Interesting what mixes of words will bring up.

What else can I find people searching for that come up with my blog.......

Hmmm, this one I can fully understand:


Referring URL http://www.google.co...c &btnG=Search&meta=
Search Engine google.com.au
Search Words lower back sores after chiropractic

Since I did a few detailed posts and charts on what has happened to my back (I am still recovering) and how much pain I was in, I feel for you (person searching) if you are going through problems with your back. It is nothing to take lightly. You take for granted bending over to put on or tie your shoes...until you can't.

Hmm, a few minor news searches on "leg buckling" (related to what I wrote about my back problem) and another news search on a Walmart break in, related to an earlier posting I wrote probably about shopping at Walmart during Christmas.

Other searches noticed:

Luxury yachts: Oh boy, you picked the wrong section. I have a plastic toy boat though if you really want one....

Dance fads of the 1970s: Ummm, that would be DISCO. C'mon, you know you want to sing it....IN THE NAVY....or how about ....MACHO MACHO MAN...[chuckles]

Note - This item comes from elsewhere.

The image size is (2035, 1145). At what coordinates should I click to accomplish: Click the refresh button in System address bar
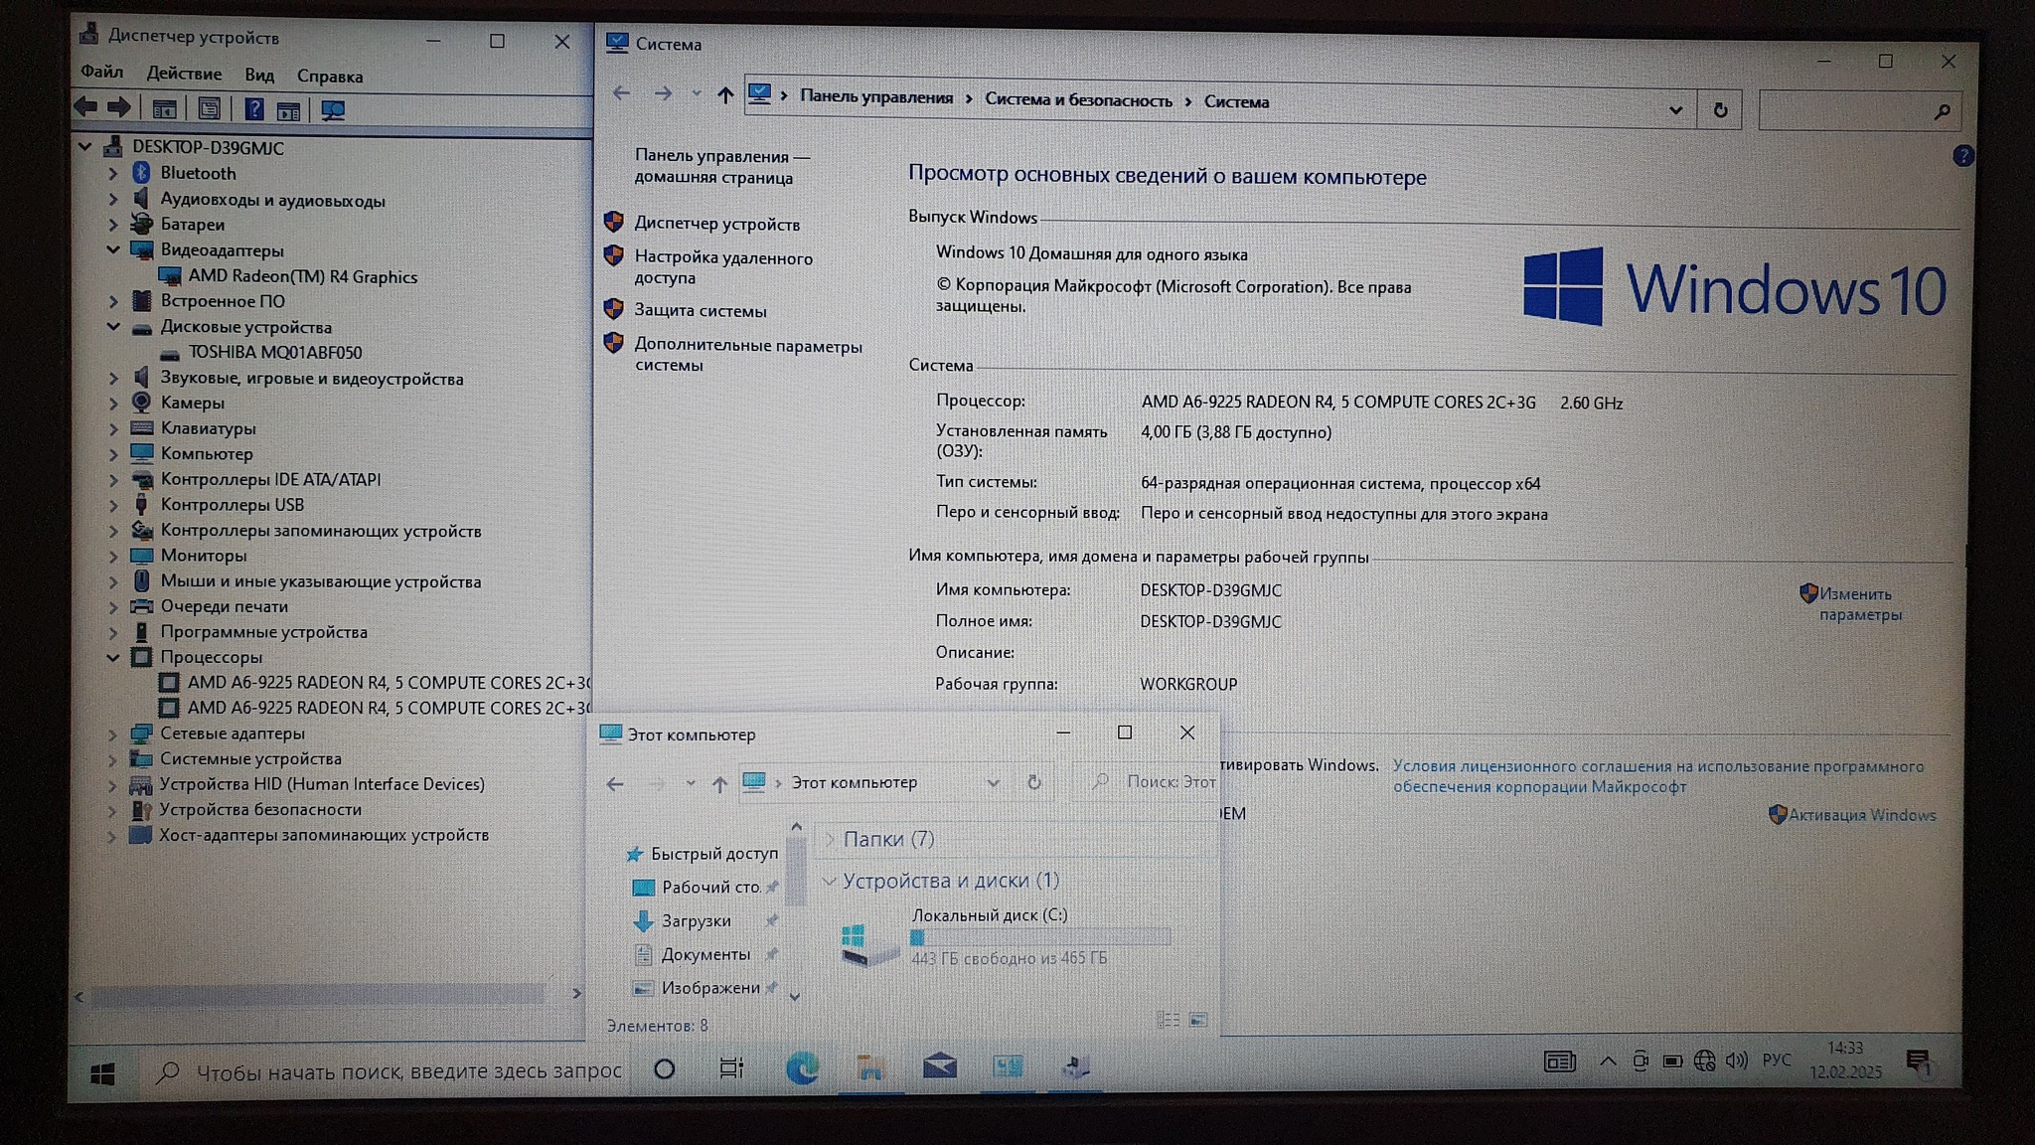(1720, 111)
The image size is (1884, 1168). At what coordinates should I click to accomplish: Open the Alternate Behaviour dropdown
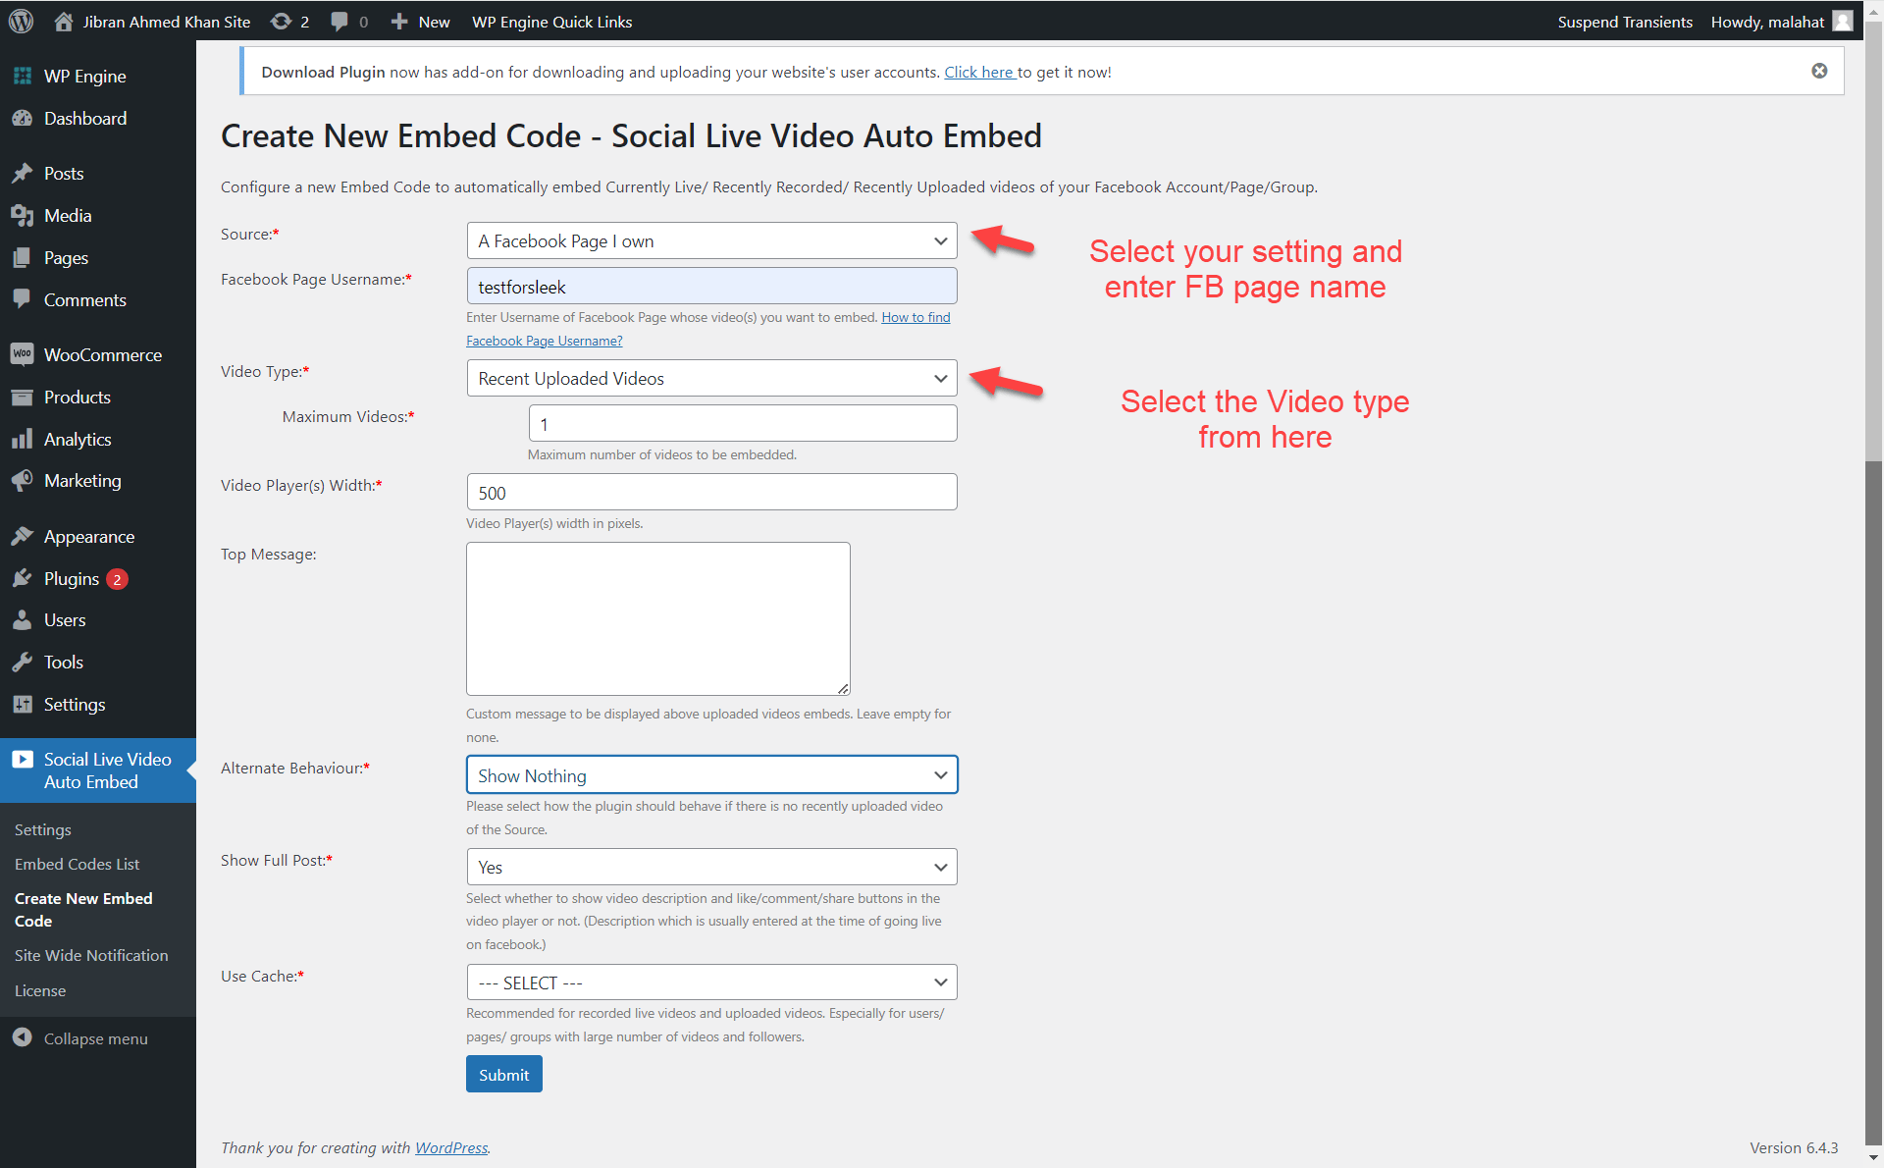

[Rolling on the floor laughing at the moment.....]

Bengay smell: Ok, c'mon...you were searching for a Bengay SMELL? Scratch and Sniff? [laughs]

TAKING ME FOR STUPID: Yes, that is exactly how the search was typed out, and it looks to be that the searcher was ANGRY. Funny thing is, my blog post was 1st up on the hit that search got. [chuckles]

Save me from stupidity: Funny, same post as the "TAKING ME FOR STUPID" search came up number one again.

I should check out who is out there searching and hitting my blog. Makes for a quick chuckle here and there.